L’incontro della scorsa settimana tra l’ex presidente degli Stati Uniti Donald Trump e il negazionista dell’Olocausto Nick Fuentes nella villa di Mar-a-Lago ha suscitato critiche all’interno del Partito Repubblicano, tra cui il governatore dell’Arkansas Asa Hutchinson, per il quale questi incontri «molto inquietanti» «alimentano» l’estremismo.
Hutchinson ha dichiarato che non è una «buona idea» per un leader politico come Trump, che aspira a tornare alla Casa Bianca, incontrare un «razzista e antisemita dichiarato», invece di cercare di allontanarsi da tutto questo, ha detto alla CNN.
«È molto preoccupante e non dovrebbe accadere e dobbiamo evitare di dare potere all’estremismo», ha detto il governatore repubblicano, per il quale l’ideale sarebbe «diminuire» la forza di questi movimenti e non dare loro spazio.
«L’ultima volta che ho incontrato un suprematista bianco è stato durante un confronto armato.
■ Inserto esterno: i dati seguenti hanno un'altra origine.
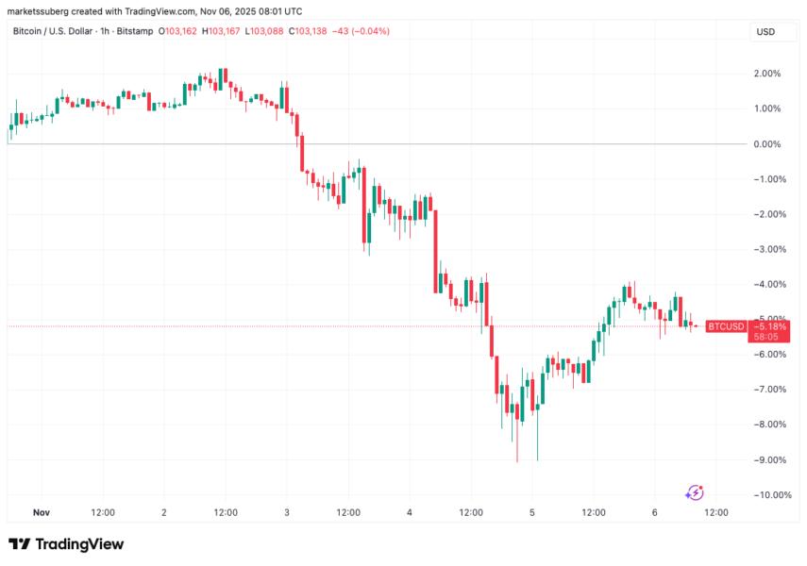Viewport: 807px width, 566px height.
Task: Click the TradingView logo icon
Action: tap(19, 544)
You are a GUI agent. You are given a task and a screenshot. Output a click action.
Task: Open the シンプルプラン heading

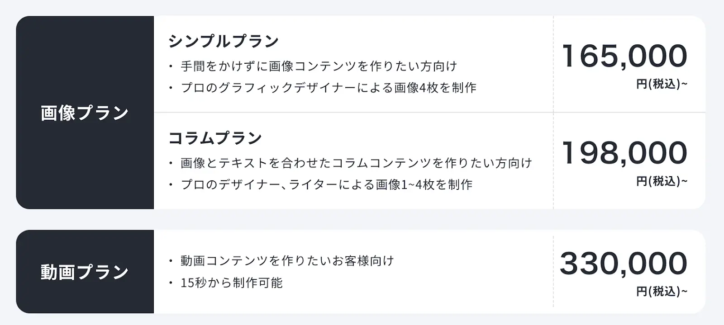click(224, 42)
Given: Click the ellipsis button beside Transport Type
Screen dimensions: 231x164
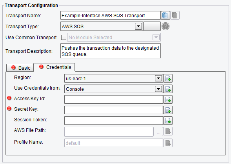Looking at the screenshot, I should (152, 27).
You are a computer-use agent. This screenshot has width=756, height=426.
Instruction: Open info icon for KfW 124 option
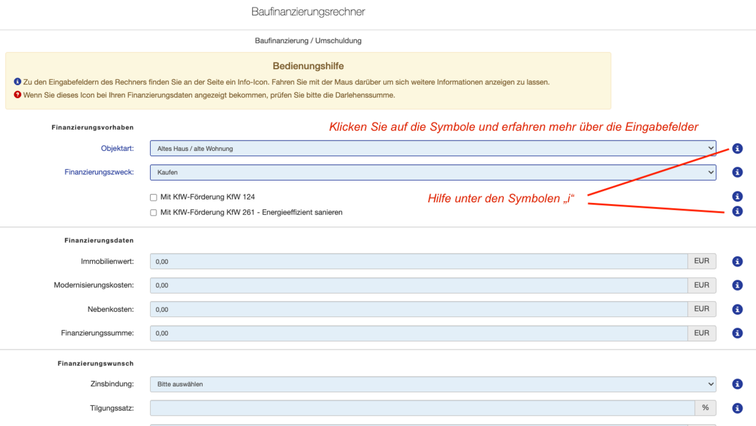(737, 197)
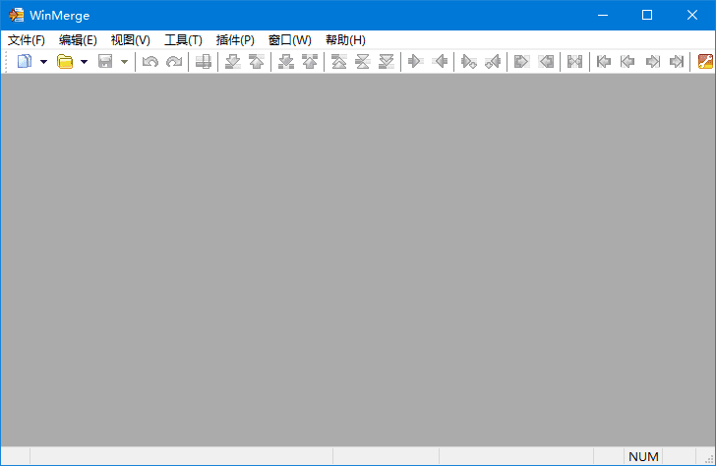The width and height of the screenshot is (716, 466).
Task: Click the Redo arrow icon
Action: pyautogui.click(x=174, y=62)
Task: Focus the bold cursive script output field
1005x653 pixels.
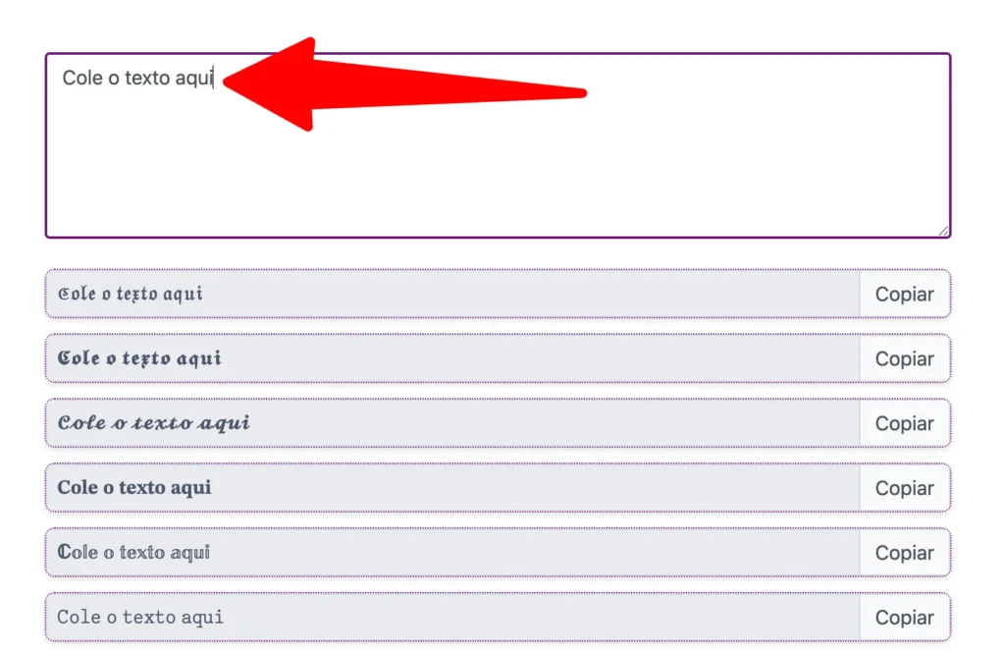Action: [x=451, y=424]
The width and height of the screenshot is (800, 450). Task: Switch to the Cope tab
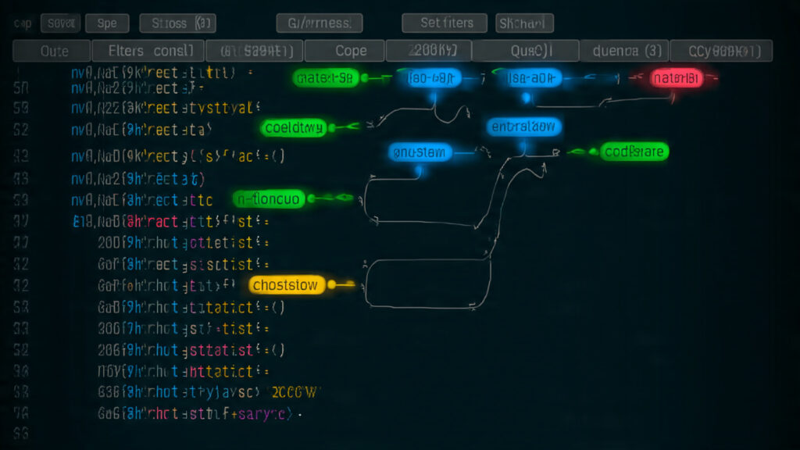click(x=344, y=50)
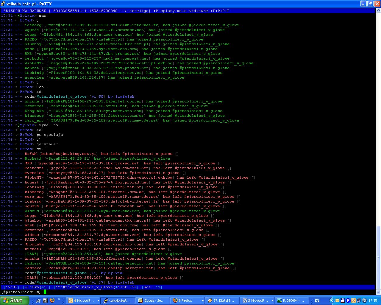Viewport: 381px width, 305px height.
Task: Click the PuTTY vertical scrollbar down arrow
Action: (378, 292)
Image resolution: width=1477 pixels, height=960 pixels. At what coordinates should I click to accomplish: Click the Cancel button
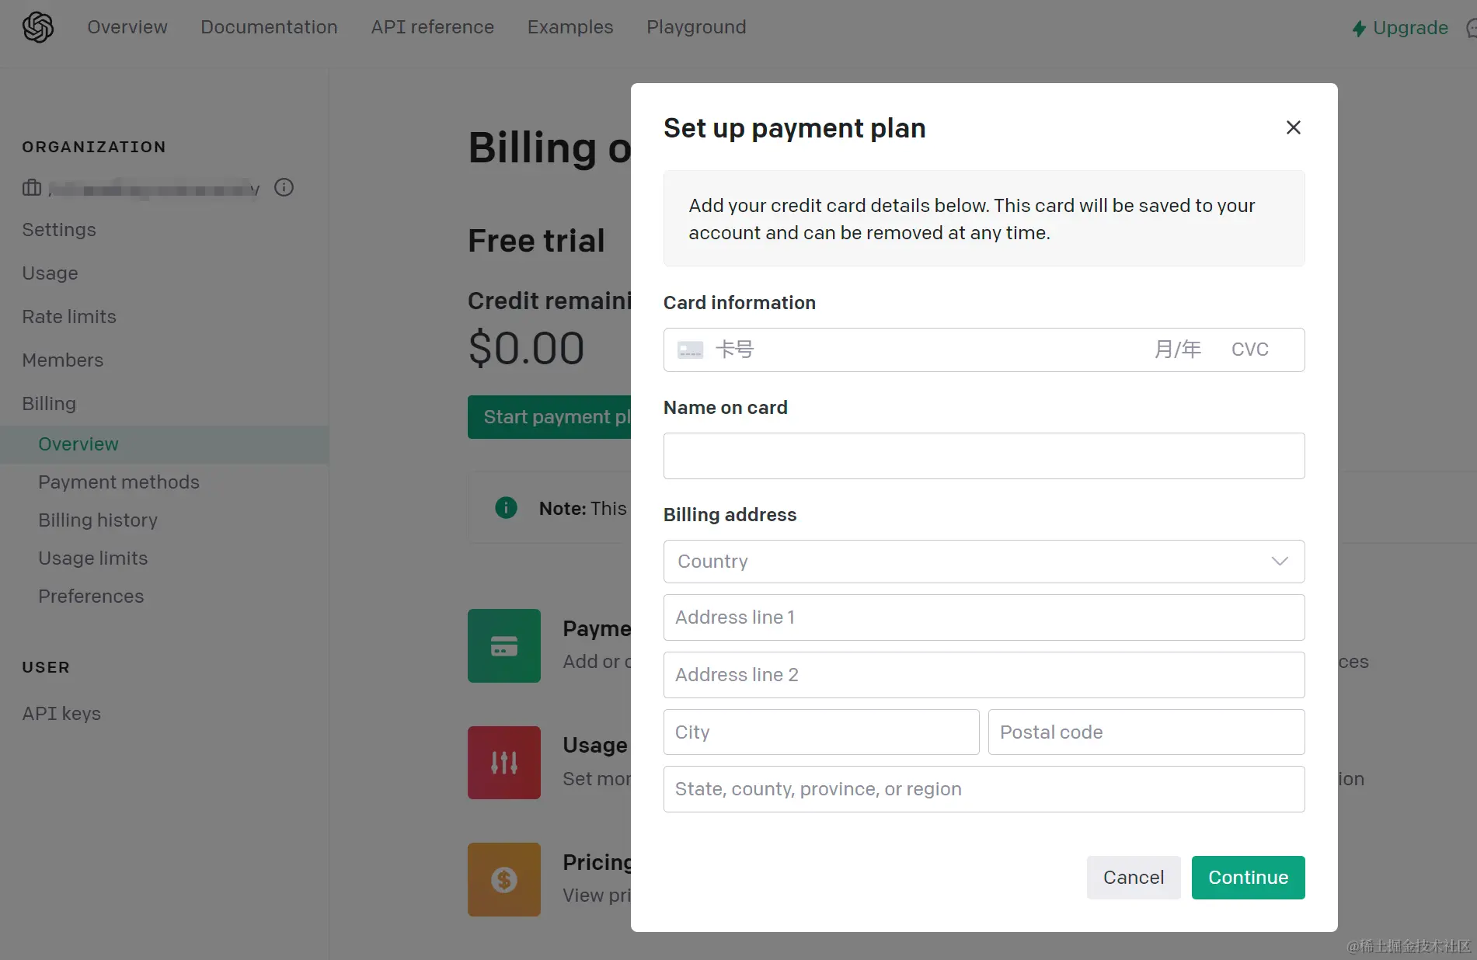[x=1133, y=878]
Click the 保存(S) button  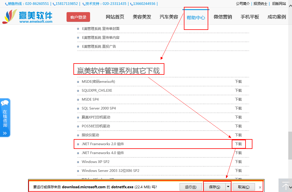tap(215, 187)
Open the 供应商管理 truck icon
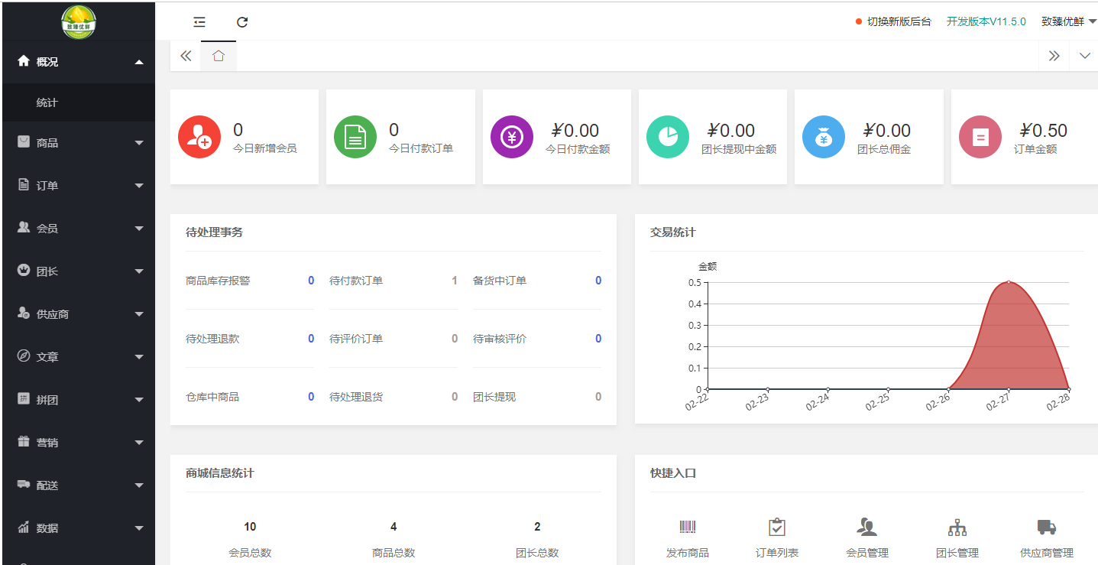1098x565 pixels. [x=1046, y=527]
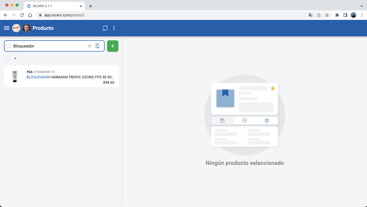Click the Super store logo
Image resolution: width=367 pixels, height=207 pixels.
(16, 28)
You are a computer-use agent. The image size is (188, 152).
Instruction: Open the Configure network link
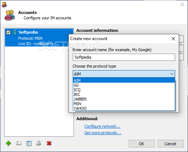click(x=102, y=126)
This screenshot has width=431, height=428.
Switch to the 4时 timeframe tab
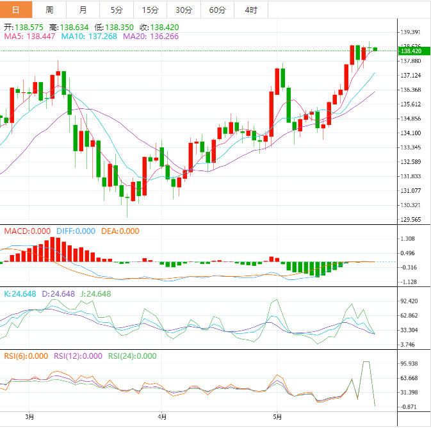click(x=251, y=10)
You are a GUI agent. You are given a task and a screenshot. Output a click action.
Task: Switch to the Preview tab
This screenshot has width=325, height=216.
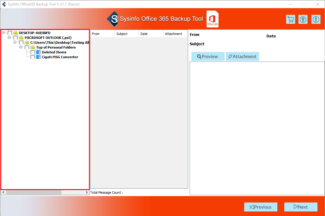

Indossavo un giubbotto antiproiettile. Li abbiamo arrestati, perseguiti e mandati in prigione», ha commentato Hutchinson, che confida che la nazione non dovrà rispondere di ciò che «Trump ha detto o fatto».
Martedì scorso, Trump ha tenuto una cena privata nella sua sontuosa villa di Mar-a-Lago in Florida, alla quale hanno partecipato non solo Fuentes, ma anche il rapper Kanye West, recentemente coinvolto in una nuova polemica, questa volta per commenti antisemiti.
Fuentes è un noto suprematista bianco che è stato bandito da diverse piattaforme di social media per la sua retorica razzista. Ha anche sposato le teorie di Donald Trump sui brogli elettorali e lo si poteva vedere sul terreno del Campidoglio durante quel 6 gennaio 2021, quando una folla tentò di fermare il trasferimento pacifico del potere presidenziale.
Lo stesso Trump ha riconosciuto sul suo social network – Truth Social – che la cena si è tenuta, anche se ha detto che è stata «inaspettata», dato che Kanye West si è presentato con tre suoi amici, «di cui non sapevo nulla».
«Martedì sera abbiamo cenato con molte persone (…) La cena è stata veloce e priva di conseguenze. Poi sono partiti per l’aeroporto», ha detto Trump, che ha assicurato di «non conoscere» Fuentes.